The years following Gibbon's completion of The History were filled largely with sorrow and increasing physical discomfort. He had returned to London in late 1787 to oversee the publication process alongside Lord Sheffield. With that accomplished, in 1789 it was back to Lausanne only to learn of and be "deeply affected" by the death of Deyverdun, who had willed Gibbon his home, La Grotte. He resided there with little commotion, took in the local society, received a visit from Sheffield in 1791, and "shared the common abhorrence" of the French Revolution. In 1793, word came of Lady Sheffield's death; Gibbon immediately left Lausanne and set sail to comfort a grieving but composed Sheffield. His health began to fail critically in December, and at the turn of the new year, he was on his last legs.

Among Edward Gibbon's maladies was gout. Gibbon is also believed to have suffered from an extreme case of scrotal swelling, probably a hydrocele testis, a condition which causes the scrotum to swell with fluid in a compartment overlying either testicle. In an age when close-fitting clothes were fashionable, his condition led to a chronic and disfiguring inflammation that left Gibbon a lonely figure. As his condition worsened, he underwent numerous procedures to alleviate the condition, but with no enduring success.  In early January, the last of a series of three operations caused an unremitting peritonitis to set in and spread, from which he died.

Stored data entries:
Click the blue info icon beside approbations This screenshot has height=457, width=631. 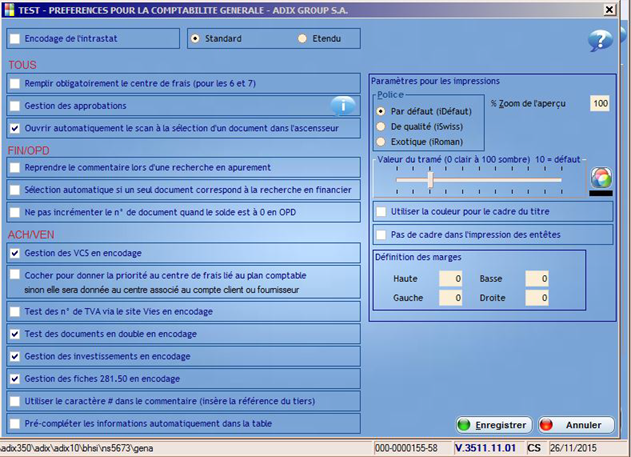(x=343, y=104)
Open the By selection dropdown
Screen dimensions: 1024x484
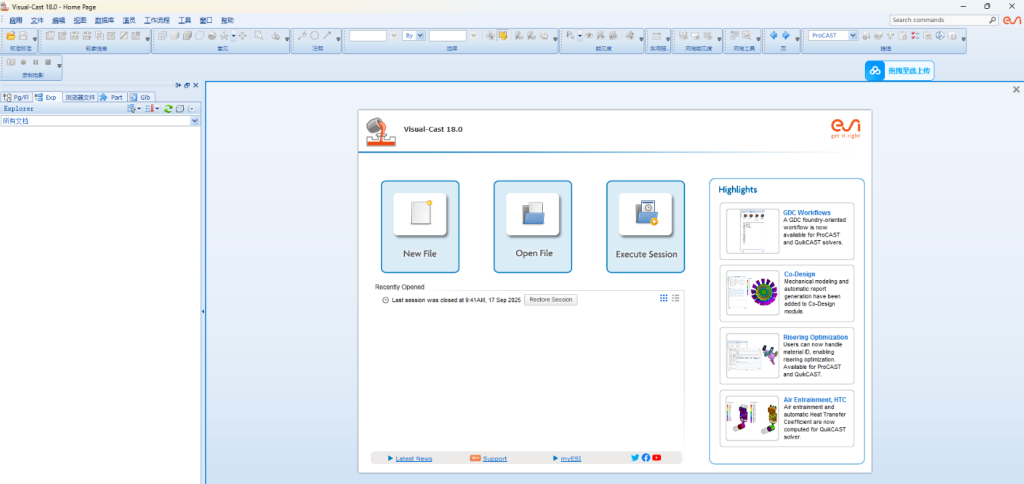(420, 36)
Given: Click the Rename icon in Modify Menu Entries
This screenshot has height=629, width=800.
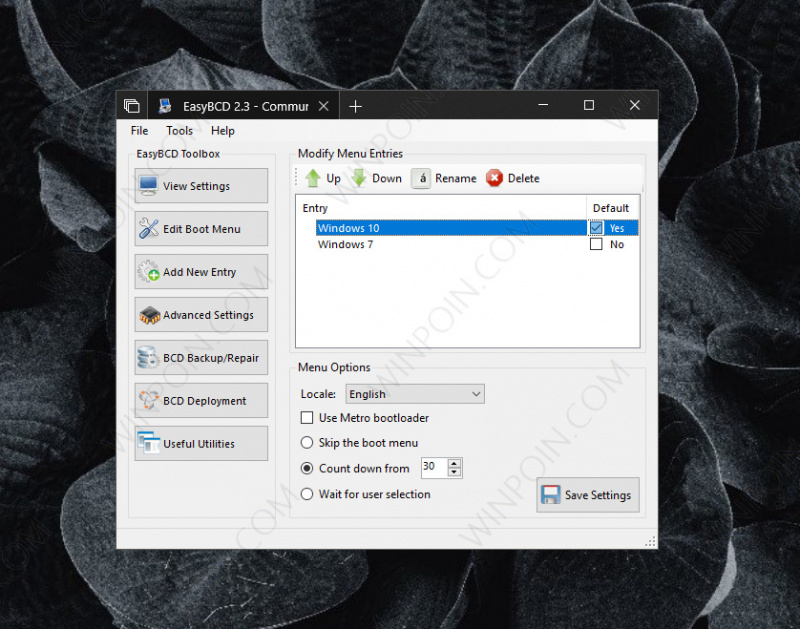Looking at the screenshot, I should click(420, 178).
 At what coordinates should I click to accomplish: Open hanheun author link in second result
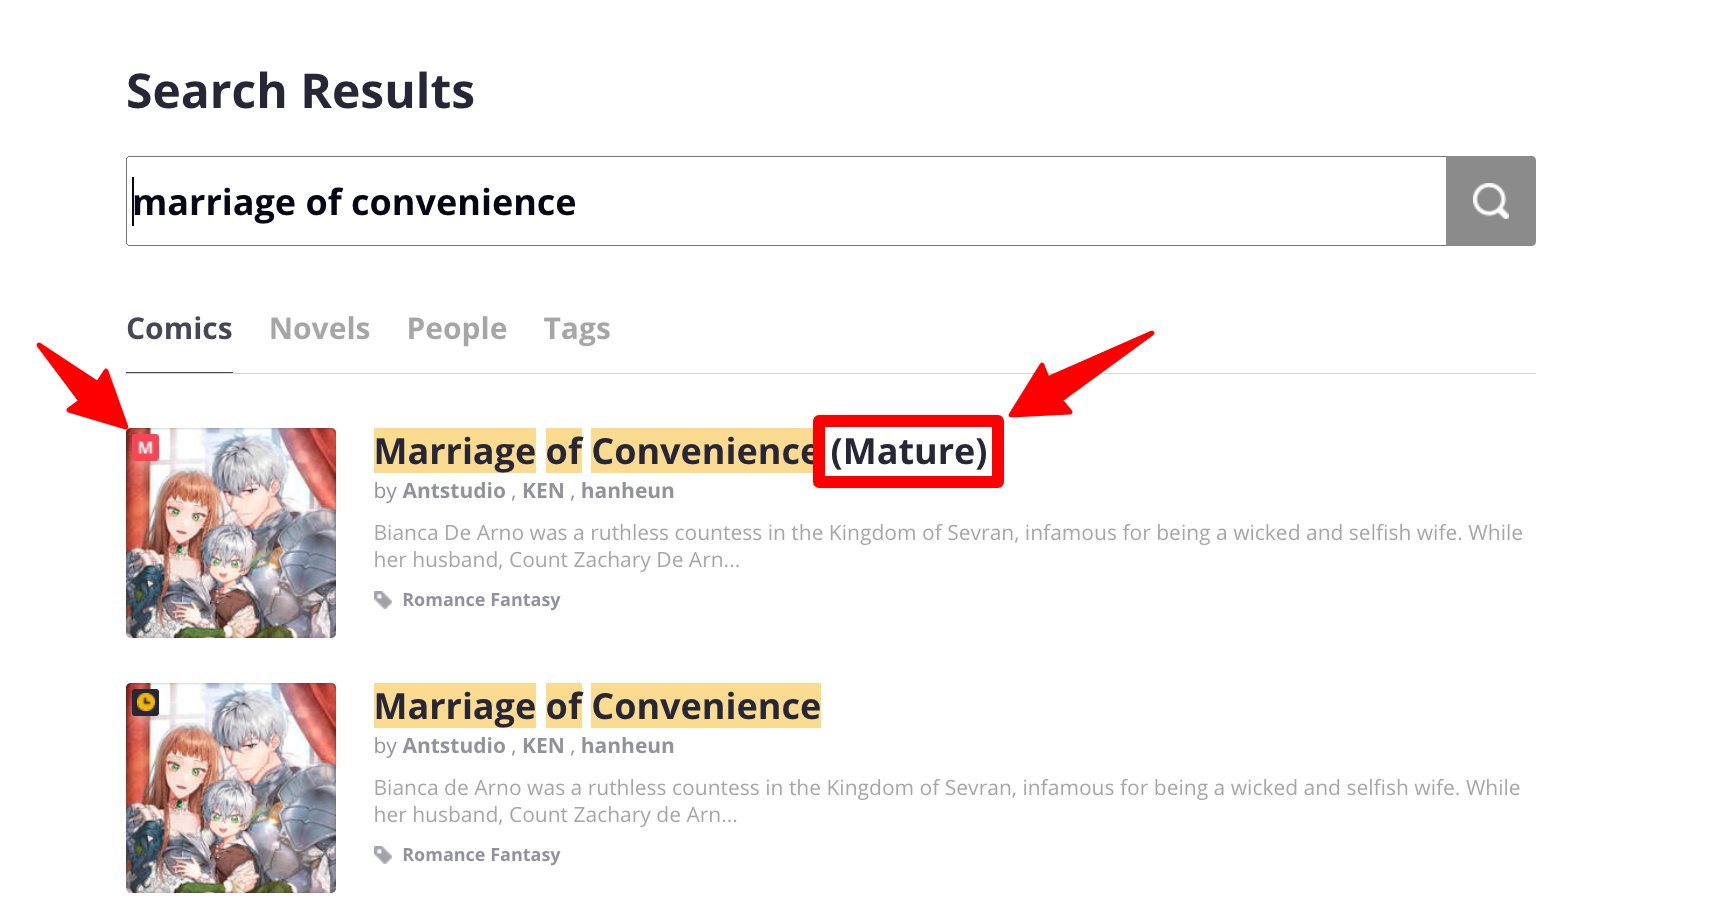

### Prompt 1
In the passage on Gibbon's final years, what was the name of the home Deyverdun willed to Gibbon?
### Prompt 2
Pick up the passage on Gibbon's final years and illness after its last sentence and carry it on.

### Final answer 1
La Grotte.

### Final answer 2
The "English giant of the Enlightenment" finally succumbed at 12:45 pm, 16 January 1794 at age 56. He was buried in the Sheffield Mausoleum attached to the north transept of the Church of St Mary and St Andrew, Fletching, East Sussex, having died in Fletching while staying with his great friend, Lord Sheffield. Gibbon's estate was valued at approximately £26,000. He left most of his property to cousins. As stipulated in his will, Sheffield oversaw the sale of his library at auction to William Beckford for £950. What happened next suggests that Beckford may have known of Gibbon's moralistic, 'impertinent animadversion' at his expense in the presence of the Duchess of Devonshire at Lausanne. Gibbon's wish that his 6,000-book library would not be locked up 'under the key of a jealous master' was effectively denied by Beckford who retained it in Lausanne until 1801 before inspecting it, then locking it up again until at least as late as 1818 before giving most of the books back to Gibbon's physician Dr Scholl who had helped negotiate the sale in the first place. Beckford's annotated copy of the Decline and Fall turned up in Christie's in 1953, complete with his critique of what he considered the author's 'ludicrous self-complacency ... your frequent distortion of historical Truth to provoke a gibe, or excite a sneer ... your ignorance of oriental languages [etc.]'.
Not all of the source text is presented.